#### [Work request 1]
In the article on broadband for Michigan health care providers, how much money will Michigan receive from the FCC, and over what period?
#### [Work request 2]
In the article on broadband for Michigan health care providers, retype the passage between "by / November" and "of medical treatment.", inclusive.

#### [Extract to read]
++++++++
Faster, Cheaper Broadband Internet Coming to Michigan Health Care Providers

The new network infrastructure will connect existing state health networks to each other and Internet2 at speeds ranging from 1.5 Mbps to 100 Mbps.

by / November 23, 2007

Michigan Gov. Jennifer M. Granholm and members of the Michigan congressional delegation announced that Michigan will receive $20.9 million over the next three years from the Federal Communications Commission (FCC) to extend high-speed broadband internet to 390 public hospitals, primary care clinics, and other health care providers that serve critical populations in rural and tribal areas. This program will dramatically expand the use of telemedicine throughout the state, which will allow Michiganians in rural areas to stay closer to home when in need of medical treatment.

Michigan was awarded the fourth largest amount of funding nationwide by the FCC as a part of its Rural Health Care Pilot Project. The Michigan Public Health Institute (MPHI) and the Michigan Departments of Community Health and Information Technology submitted Michigan's proposal to the FCC earlier this year.
++++++++
#### [Data excerpts]
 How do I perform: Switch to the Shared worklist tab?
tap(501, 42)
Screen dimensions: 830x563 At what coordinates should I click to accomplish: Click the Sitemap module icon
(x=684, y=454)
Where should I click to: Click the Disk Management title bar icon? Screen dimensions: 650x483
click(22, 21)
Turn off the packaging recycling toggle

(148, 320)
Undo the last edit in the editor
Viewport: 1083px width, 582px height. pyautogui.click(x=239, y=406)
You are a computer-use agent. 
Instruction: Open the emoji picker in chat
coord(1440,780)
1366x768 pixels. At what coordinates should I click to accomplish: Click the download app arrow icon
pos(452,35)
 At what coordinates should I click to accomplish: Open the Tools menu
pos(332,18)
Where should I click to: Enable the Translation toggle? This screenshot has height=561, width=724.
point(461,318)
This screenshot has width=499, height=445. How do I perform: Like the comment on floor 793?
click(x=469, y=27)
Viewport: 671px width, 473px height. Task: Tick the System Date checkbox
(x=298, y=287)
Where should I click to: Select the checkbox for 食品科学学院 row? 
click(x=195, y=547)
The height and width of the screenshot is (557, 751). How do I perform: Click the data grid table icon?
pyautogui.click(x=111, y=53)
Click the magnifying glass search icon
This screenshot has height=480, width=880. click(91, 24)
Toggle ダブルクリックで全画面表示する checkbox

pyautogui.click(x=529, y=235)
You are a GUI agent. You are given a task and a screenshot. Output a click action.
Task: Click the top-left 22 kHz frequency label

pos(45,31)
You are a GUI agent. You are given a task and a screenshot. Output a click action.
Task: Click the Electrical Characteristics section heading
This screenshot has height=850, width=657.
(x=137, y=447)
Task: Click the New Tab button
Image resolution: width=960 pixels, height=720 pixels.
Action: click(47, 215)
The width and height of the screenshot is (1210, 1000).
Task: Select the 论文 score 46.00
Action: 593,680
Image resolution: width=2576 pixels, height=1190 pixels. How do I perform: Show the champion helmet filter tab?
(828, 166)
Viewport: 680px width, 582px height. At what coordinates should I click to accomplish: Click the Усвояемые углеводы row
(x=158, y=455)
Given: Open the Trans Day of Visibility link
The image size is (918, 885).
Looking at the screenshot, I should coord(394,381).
++++++++
#### [Answer space 1]
$20.9 million over the next three years.

#### [Answer space 2]
by / November 23, 2007

Michigan Gov. Jennifer M. Granholm and members of the Michigan congressional delegation announced that Michigan will receive $20.9 million over the next three years from the Federal Communications Commission (FCC) to extend high-speed broadband internet to 390 public hospitals, primary care clinics, and other health care providers that serve critical populations in rural and tribal areas. This program will dramatically expand the use of telemedicine throughout the state, which will allow Michiganians in rural areas to stay closer to home when in need of medical treatment.